I wrote this to a correspondent, and thought I might share it here.
For me, maybe the hardest part about being trans is having to be a woman without ever really having a chance to be a girl.
I watch pop TV shows and I see a few things. First, I see people age, people I first knew as young and who now are old, and I know that process must have happened to me too.
But I also watch the girls and young women on TV play out their own explorations and stories. They learn how to be in relationship, with other women, with men, with everybody.
That exploration seems to be a big void in my life. Gendershift requires a new adolescence, finding new ways to take power in the world, ways that honour both potency and vulnerability, but if you are doing that while people see you as an aging adult rather than as a kid, you lose both the indulgence people have for puppies and the peer group who also need to play at growth, who need to experiment. We also go at the second adolescence without the exuberance and innocence that lets kids try something, fail and bounce right back.
That’s the effect of stigma, of course, freezing us out, and I know it will change as kids get to explore what it means to be a transperson in the world as a primary adolescence, rather than having to do one shtick and then coming back to try and unlearn that and do it all again in a new way.
If you have figured out anything about me, it’s how much I love the voice. I may not be able to shape my body, but I can shape my language, both styles and stories. It’s why, when I meet someone, I will as often as not ask them to tell me a story. It’s really not important what story, because while I do remember details, I’m much more interested in their approach to situations, and to the themes they hold in their life. What delights them? What do they find funny? How do they defend themselves? When we open our mouths we reveal ourselves, not just revealing what we want other people to see, but also revealing much we want to conceal.
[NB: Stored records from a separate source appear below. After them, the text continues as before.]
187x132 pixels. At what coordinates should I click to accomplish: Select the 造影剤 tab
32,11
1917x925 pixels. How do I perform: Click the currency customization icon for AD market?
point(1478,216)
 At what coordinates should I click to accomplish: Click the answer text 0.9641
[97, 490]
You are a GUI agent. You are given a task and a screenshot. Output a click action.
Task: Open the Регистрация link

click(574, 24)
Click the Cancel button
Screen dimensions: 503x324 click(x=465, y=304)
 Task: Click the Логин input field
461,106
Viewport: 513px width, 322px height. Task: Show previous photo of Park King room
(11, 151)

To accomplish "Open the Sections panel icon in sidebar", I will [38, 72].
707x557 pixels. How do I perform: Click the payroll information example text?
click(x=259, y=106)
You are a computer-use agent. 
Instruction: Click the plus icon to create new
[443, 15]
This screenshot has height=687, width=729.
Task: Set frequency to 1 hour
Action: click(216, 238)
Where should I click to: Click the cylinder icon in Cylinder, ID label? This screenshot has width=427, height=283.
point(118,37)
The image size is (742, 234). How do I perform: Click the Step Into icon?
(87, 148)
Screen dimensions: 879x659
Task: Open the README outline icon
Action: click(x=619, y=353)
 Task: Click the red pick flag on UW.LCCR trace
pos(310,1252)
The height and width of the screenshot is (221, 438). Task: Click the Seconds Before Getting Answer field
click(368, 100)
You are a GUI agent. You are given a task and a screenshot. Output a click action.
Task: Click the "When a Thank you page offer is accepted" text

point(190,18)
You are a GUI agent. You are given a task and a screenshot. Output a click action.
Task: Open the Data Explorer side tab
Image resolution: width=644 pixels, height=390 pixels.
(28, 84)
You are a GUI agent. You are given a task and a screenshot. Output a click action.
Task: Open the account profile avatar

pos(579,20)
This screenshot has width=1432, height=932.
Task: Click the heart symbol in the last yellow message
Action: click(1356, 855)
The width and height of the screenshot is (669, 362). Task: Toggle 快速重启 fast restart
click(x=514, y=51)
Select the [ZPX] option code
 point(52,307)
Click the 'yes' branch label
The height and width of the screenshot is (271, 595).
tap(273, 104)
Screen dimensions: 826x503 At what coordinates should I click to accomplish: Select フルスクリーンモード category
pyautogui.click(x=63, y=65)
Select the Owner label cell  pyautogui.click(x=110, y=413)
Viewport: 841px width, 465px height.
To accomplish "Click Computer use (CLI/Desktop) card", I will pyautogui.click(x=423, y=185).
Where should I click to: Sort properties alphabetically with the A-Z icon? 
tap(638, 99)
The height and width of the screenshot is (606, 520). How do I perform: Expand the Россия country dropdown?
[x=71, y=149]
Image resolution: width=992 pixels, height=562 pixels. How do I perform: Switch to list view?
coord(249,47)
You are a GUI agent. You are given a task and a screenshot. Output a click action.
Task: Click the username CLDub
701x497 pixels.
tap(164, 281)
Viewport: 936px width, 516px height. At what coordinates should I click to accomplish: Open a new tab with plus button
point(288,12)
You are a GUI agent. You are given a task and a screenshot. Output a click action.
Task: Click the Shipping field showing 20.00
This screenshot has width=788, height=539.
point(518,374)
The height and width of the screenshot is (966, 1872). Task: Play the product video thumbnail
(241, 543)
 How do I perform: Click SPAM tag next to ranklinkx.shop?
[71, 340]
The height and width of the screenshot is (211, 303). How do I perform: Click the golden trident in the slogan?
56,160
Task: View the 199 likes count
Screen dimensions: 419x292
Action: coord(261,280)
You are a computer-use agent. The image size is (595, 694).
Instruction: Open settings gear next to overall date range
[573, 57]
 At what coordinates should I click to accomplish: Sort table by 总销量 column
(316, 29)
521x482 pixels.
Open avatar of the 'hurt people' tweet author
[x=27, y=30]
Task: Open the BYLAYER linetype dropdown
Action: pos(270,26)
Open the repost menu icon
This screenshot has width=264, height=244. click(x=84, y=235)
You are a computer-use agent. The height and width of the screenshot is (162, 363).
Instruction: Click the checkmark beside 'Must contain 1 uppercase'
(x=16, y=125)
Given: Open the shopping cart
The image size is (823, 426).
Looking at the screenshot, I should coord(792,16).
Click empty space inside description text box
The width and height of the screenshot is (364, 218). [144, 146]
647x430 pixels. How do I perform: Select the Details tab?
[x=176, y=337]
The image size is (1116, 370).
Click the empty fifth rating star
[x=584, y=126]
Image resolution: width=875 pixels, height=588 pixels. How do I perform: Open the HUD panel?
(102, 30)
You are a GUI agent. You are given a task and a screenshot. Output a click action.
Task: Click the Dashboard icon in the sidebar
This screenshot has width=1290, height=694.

What does this mean for my adolescence?
It means I loved speaking in tongues. I would try new voices to say new things. I would experiment with just taking a new approach to the world, having fun with it. After all, the first adolescence is all about play, trying on new looks and attitudes and behaviours to see how they work for us, then taking the best bits to create a new collage of expression. How the hell are we gonna become new if we never try new things?
I used to have dozens of e-mail addresses. I would joke that on the internet you can’t change your shoes, but you can change your address. And these addresses would let me play with different personae to respond to different challenges.
The most important thing to me, even more than seeing how others responded to these voices, was seeing how I responded to these voices. It’s like this note; I am writing to myself as much or more than I am writing to you. I want to hear what I have to say about these challenges, hear my own themes and priorities. I talk about it as “seeing the back of my head,” which one can only do with a mirror, though seeing the inside of my head (and my heart) is more like it.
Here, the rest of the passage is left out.